I occasionally dabble in genealogical research. OP’s meme is baby stuff, and I don’t even know the field. I feel you, anonymous internet stranger. You would enjoy handwritten census records entered by a barely literate person with shaky 19th century cursive, microfilmed in the 60s, scanned in the 90s, and “transcribed” by a Mormon granny who’s never left Utah County in her entire life.
This was a wild ride of a post. Once I hit the historical research part I thought I knew where you were headed, only for it to get worse in that way that anything to do with history seems to do.
If you want even worse, I know somebody who needed a manuscript that wasn’t digitized, so he had to actually fly to the UK and go to the small university that had the manuscript.
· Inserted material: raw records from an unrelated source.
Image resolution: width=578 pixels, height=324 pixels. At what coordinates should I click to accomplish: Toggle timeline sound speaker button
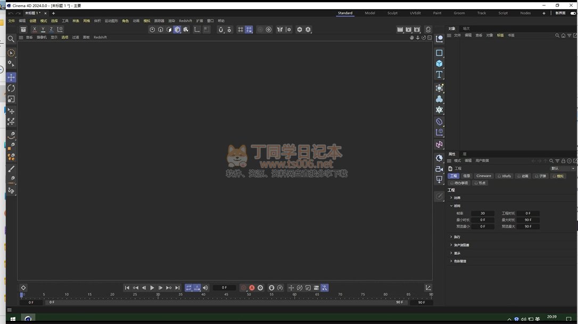(205, 288)

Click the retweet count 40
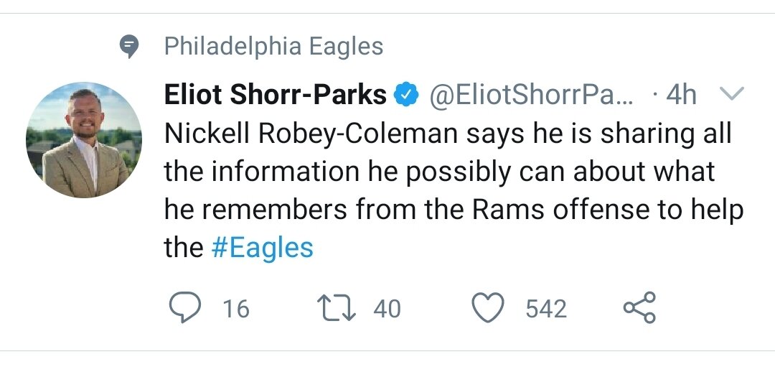point(387,310)
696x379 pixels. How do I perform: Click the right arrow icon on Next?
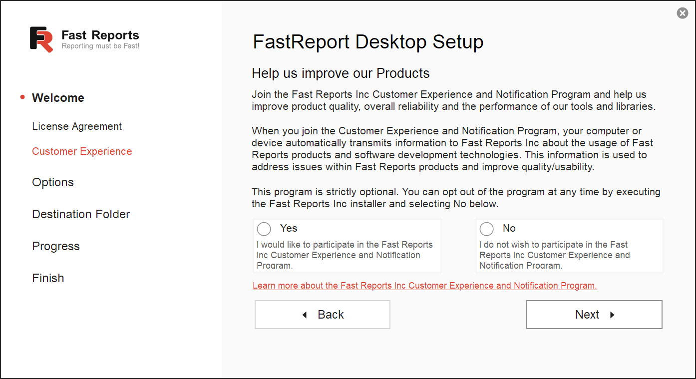coord(612,315)
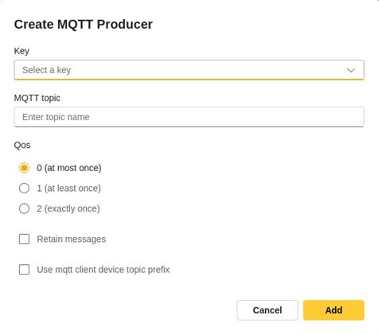This screenshot has height=335, width=379.
Task: Click the 'MQTT topic' field label
Action: point(37,98)
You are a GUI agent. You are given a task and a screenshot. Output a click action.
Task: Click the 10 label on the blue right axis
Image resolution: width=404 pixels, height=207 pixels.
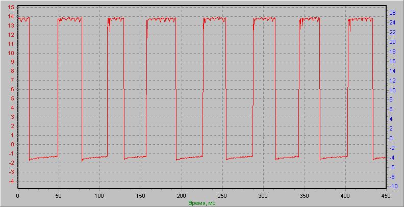392,90
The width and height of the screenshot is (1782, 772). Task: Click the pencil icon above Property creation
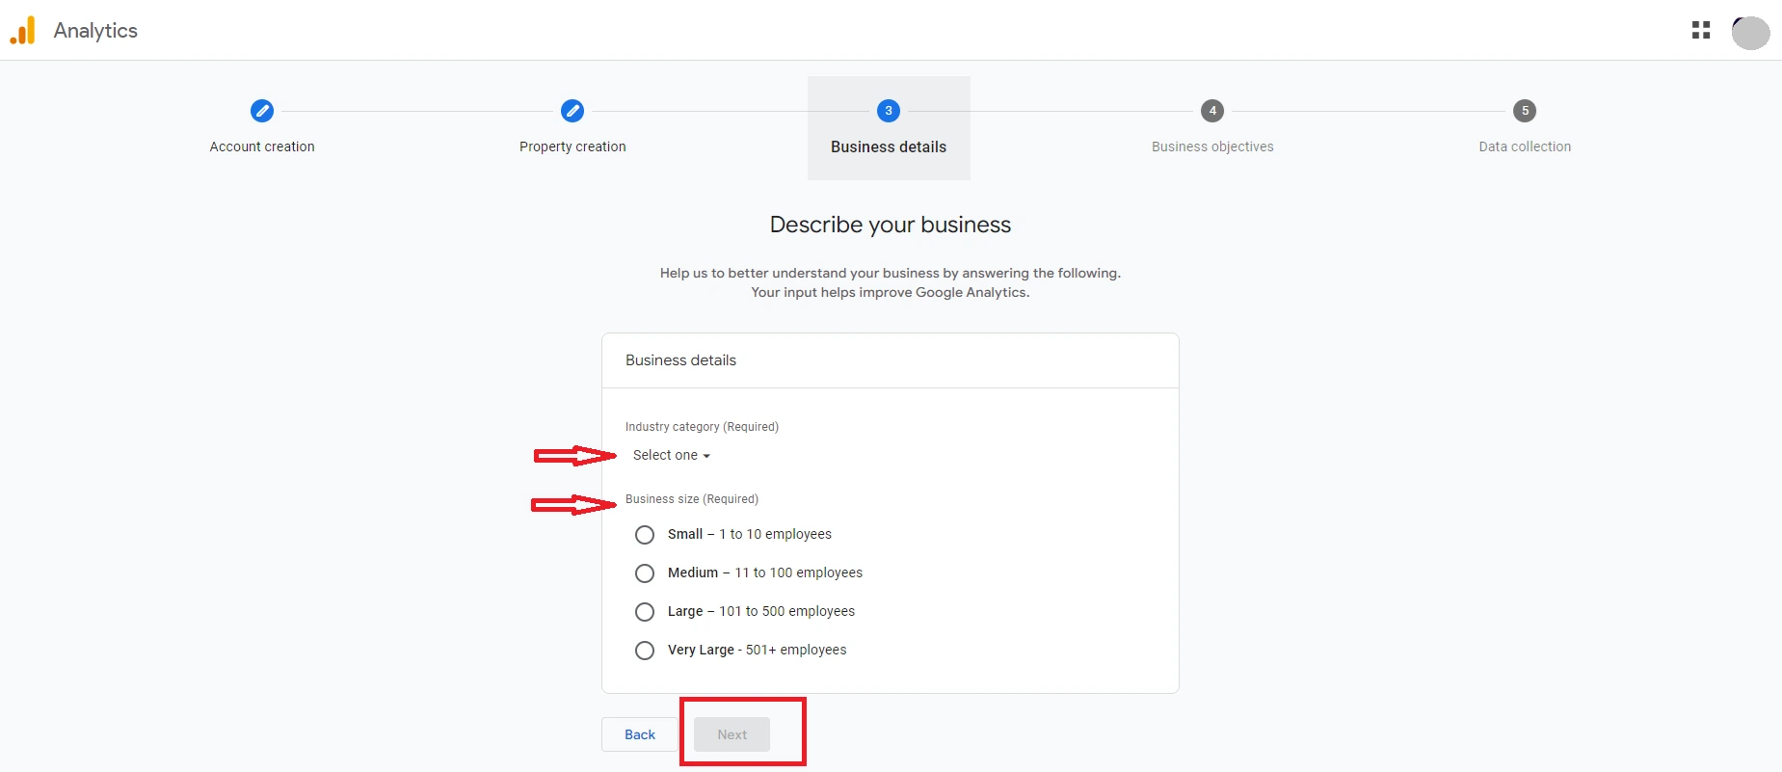(x=572, y=111)
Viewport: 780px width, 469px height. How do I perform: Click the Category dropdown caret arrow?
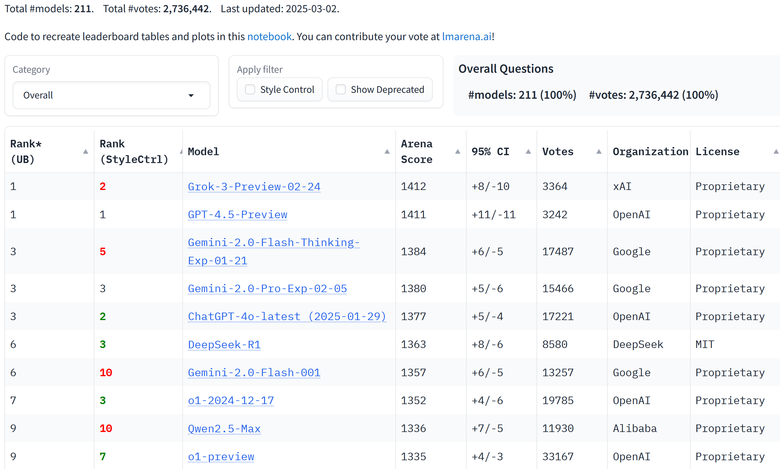(x=191, y=95)
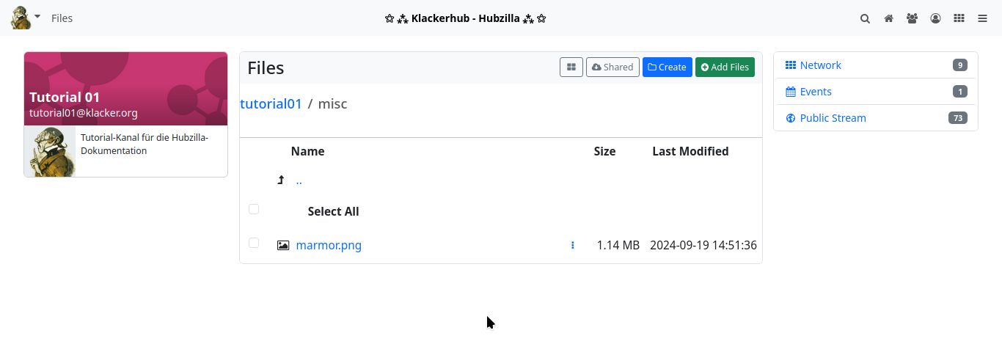The height and width of the screenshot is (355, 1002).
Task: Open the Create folder button
Action: point(667,67)
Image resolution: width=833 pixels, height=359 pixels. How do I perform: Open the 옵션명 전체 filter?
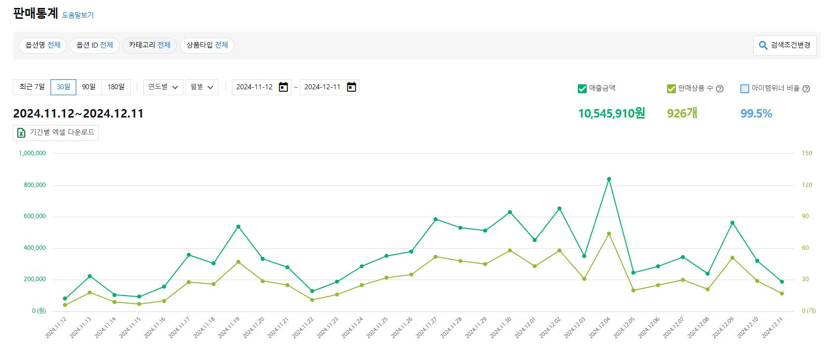click(43, 45)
As if that isn’t enough of a pain in the ass on its own, the actual research consisted of carefully leafing through a moldy 700 year old book written in medieval Latin, analyzing the handwriting to decipher certain nonsense words that it turned out were actually just spelling mistakes, and shining special lights at weird angles to read faded ink. And then in the end, he found out the part wanted to cite (about a clergyman burning a granary to punish a village for their sinfulness) was was actually just a passage about tax levies that was deliberately mistranslated by one of those charlatan gentleman archaeologists from the 19th Century who wanted to discredit the Catholic Church.
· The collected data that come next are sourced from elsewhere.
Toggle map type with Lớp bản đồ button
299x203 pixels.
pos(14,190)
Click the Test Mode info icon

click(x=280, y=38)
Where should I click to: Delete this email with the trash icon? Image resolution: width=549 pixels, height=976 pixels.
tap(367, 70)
And then in the end, he found out the part wanted to cite (about a clergyman burning a granary to punish a village for their sinfulness) was actually just a passage about tax levies that was deliberately mistranslated by one of those charlatan gentleman archaeologists from the 19th Century who wanted to discredit the Catholic Church.
This is a great example of how much effort it can take to pick apart bullshit, damn. Thanks for these comments, they’ve been really interesting to read!
EXPERIMENTAL
M.p.s are not corrected, Tottoli apparatus; IR spectra [ν/cm-1], Beckmann IR-20A spectrometer; UV spectra, _Carl Zeiss RPQ 20A/C or Pye Unicam SP 8-100 instruments (λmax[nm](ε)); Mass spectra (MS(EI)) at 70 eV, CEC 21-490 Bell-Howard spectrometer (m/e [amu](% base peak)); MS in chemical ionization mode (CH4, 1 Torr), GC-MS system HP 5980 A, Hewlett-Packard; 1H NMR spectra, Bruker WP 80 CW spectrometer: δ[ppm](multiplicity, apparent coupling constant J[Hz], number of protons, attribution [Eu(dpm), relative induced shift]), s, singlet; br, broad; d, doublet; t, triplet; qa, quartet; m, multiplet; δTMS = 0.0 ppm; 13C NMR spectra Bruker WP spectrometer (15.08 MHz, spectrum width: 3750 Hz, 4096 points, FT mode): δ[ppm](multiplicity, apparent 1L coupling constants [± 2 Hz]
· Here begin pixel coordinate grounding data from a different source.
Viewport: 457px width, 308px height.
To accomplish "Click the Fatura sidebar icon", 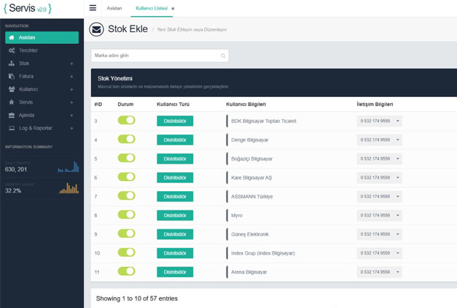I will pos(12,76).
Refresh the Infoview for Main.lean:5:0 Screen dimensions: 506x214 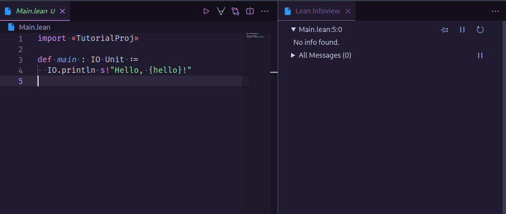[480, 30]
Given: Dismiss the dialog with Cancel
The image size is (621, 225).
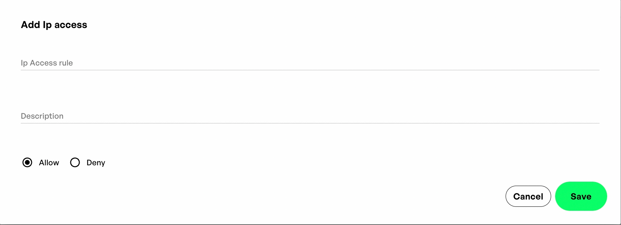Looking at the screenshot, I should coord(528,196).
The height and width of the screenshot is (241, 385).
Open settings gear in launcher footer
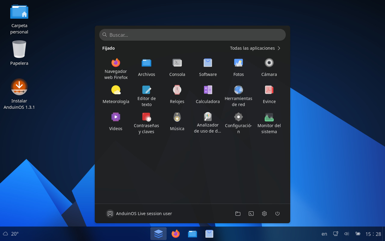click(264, 214)
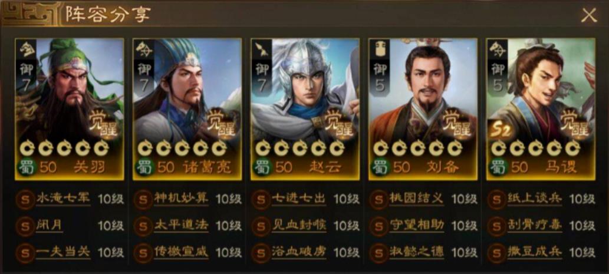Open the 纸上谈兵 skill link
This screenshot has height=274, width=609.
click(535, 199)
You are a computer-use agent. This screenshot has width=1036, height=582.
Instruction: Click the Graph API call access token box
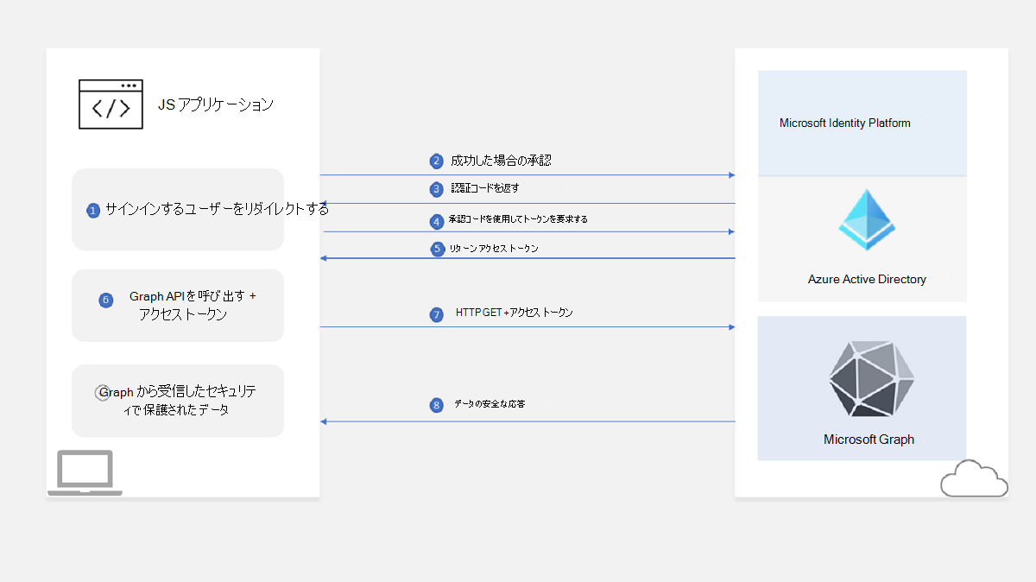(x=177, y=306)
Edit: corrections per ornery_chemist
Two corrections: Braker -> Bruker (one of the only NMR vendors still around today), δrms -> δTMS (TMS = tetramethylsilane, a common reference for proton chemical shifts)
Edit: I suspect that 1L coupling constants is actually 1J coupling constants despite the proximity of the superscript to the stem; 1J referring to the coupling frequency of a 13C nucleus with a proton 1 bond away. I am wincing at the lack of 13C{1H} decoupling lol I bet the spectra are even less legible in their original form than this text is in the current form.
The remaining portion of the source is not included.